To win a tennis match, sometimes you just need to outlast your opponent. This is especially true for players who are of very similar ability and skill level. Stamina becomes a critical factor. The next tennis training tip then is: improve endurance. The most basic way to work on this is to increase aerobic resistance by doing activities like long distance running or swimming. However, endurance in tennis is vastly different from other aerobic sports like running, cycling or cross country skiing.
Tennis actually emphasizes anaerobic resistance because it is a sport where there are short bursts of physical exertion followed by periods of rest. Furthermore, each point in tennis can be entirely different from the next point. There could be a 3-stroke rally followed by a 10 stroke rally where you run all over the court and a 50 stroke rally where you are mostly hitting steadily from a particular position. You have to be prepared for different kinds of points.

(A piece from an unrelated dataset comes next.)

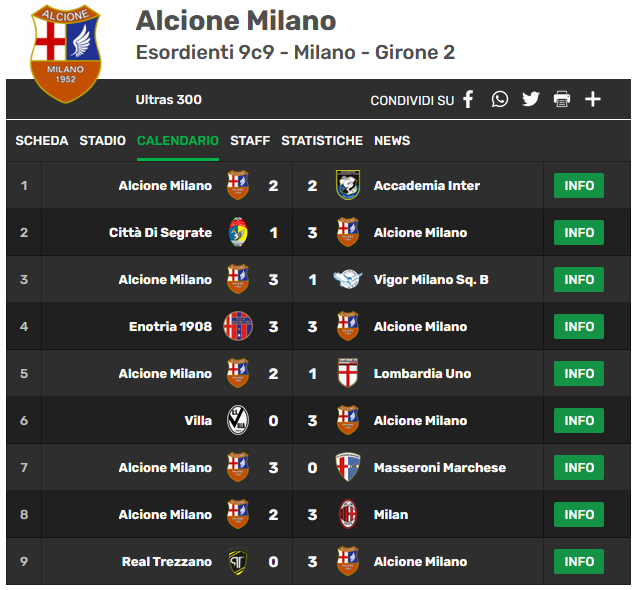Screen dimensions: 642x590
Task: Share page on Twitter
Action: coord(530,99)
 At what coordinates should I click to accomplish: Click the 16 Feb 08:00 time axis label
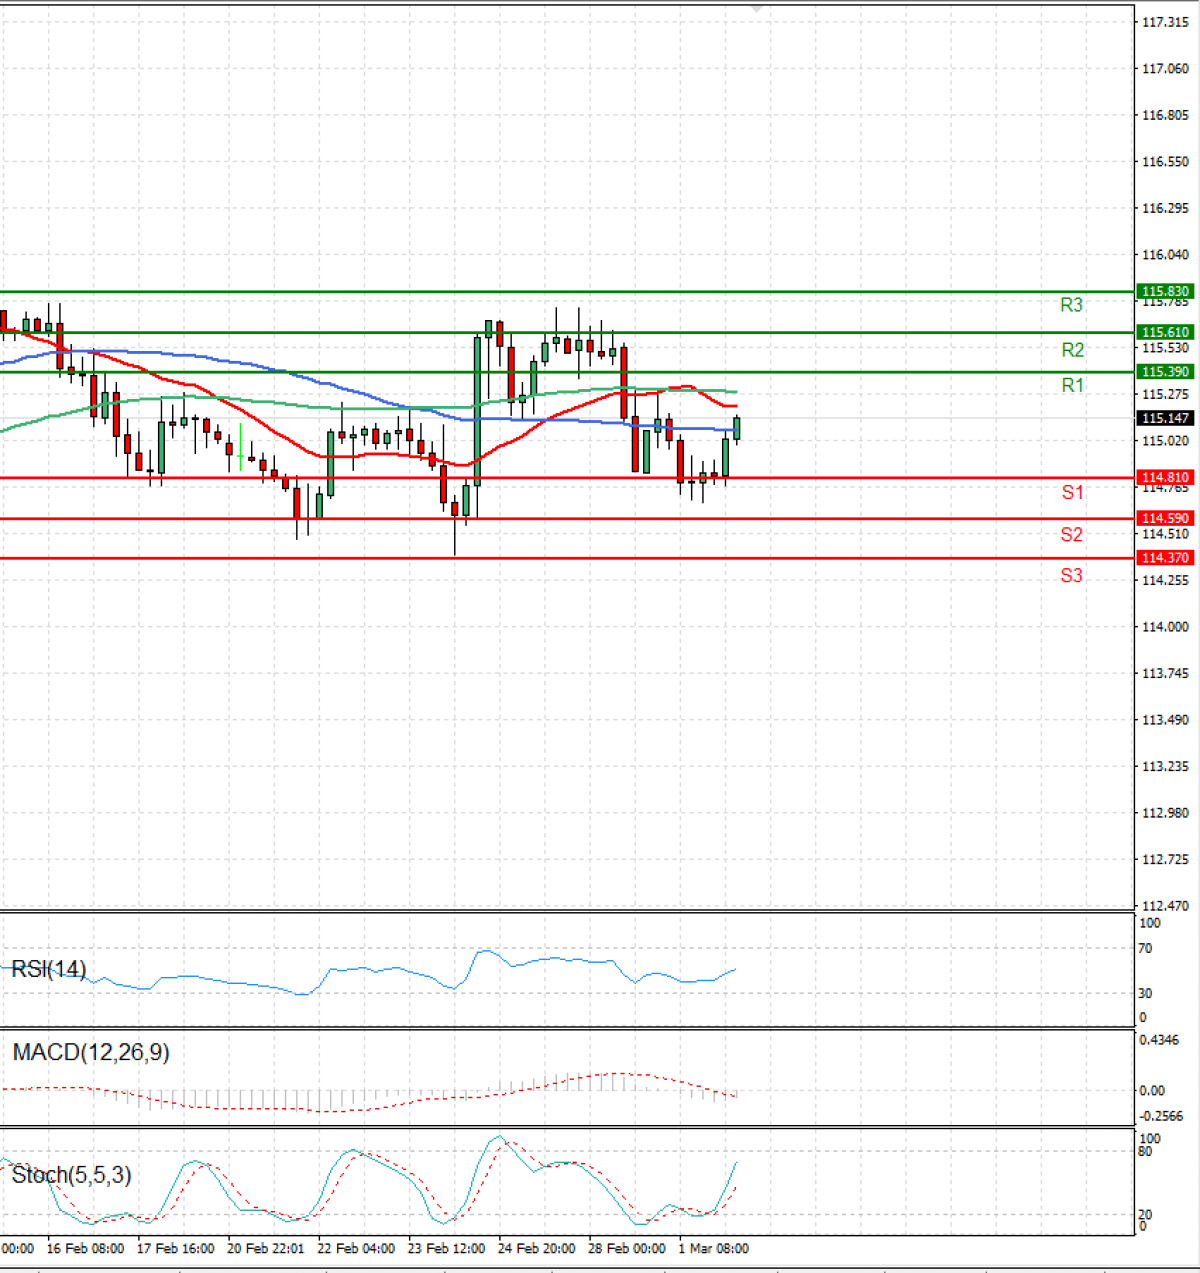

The sixth tennis training tip is the modification of your diet. This should be tailored to suit a player’s specific metabolic and physiological profile. Proper nutrition in tennis consists of a combination of high quality protein and complex carbohydrates. These are the core materials for developing strength and the proper fuels for endurance, respectively.

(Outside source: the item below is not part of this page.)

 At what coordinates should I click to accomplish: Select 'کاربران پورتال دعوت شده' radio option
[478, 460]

During a long match, players need to replenish energy, keep well hydrated as well as replace lost electrolytes. Energy bars, water, sports drinks and fruits like bananas are recommended. More importantly, a good tennis diet should consist of food that satisfies the individual palate as well. It is not advisable to totally cut out sweets, treats and junk food. Rather, these should be taken in moderation or in limited portions only. All healthy food is good food for tennis. Needless to say, the daily requirements for essential vitamins and minerals should be met.

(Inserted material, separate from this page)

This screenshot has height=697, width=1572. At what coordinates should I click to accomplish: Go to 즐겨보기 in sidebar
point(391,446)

The last tennis training tip relates to something that is not usually thought about in training. This aspect of the sport is called mental toughness. Usually, people do not associate this with exercise and training because they think that it is not something that can be developed through drills and work out routines. In the literal sense they are correct.
Working out in the gym and doing footwork drills aren’t going to directly influence your mental toughness. But there are also exercises and drills for the mind, and they can be incorporated into your practice sessions. A good way to approach this is to treat practice matches just like you would an actual match. You should practice focusing, staying in the moment, blocking out distractions and thinking about what you need to do.
Also, work on shots that you would actually use in a match in order to develop your confidence. Concentration can be developed by playing games like first-to-eleven points and the ability to handle pressure can be increased by playing tie-breakers.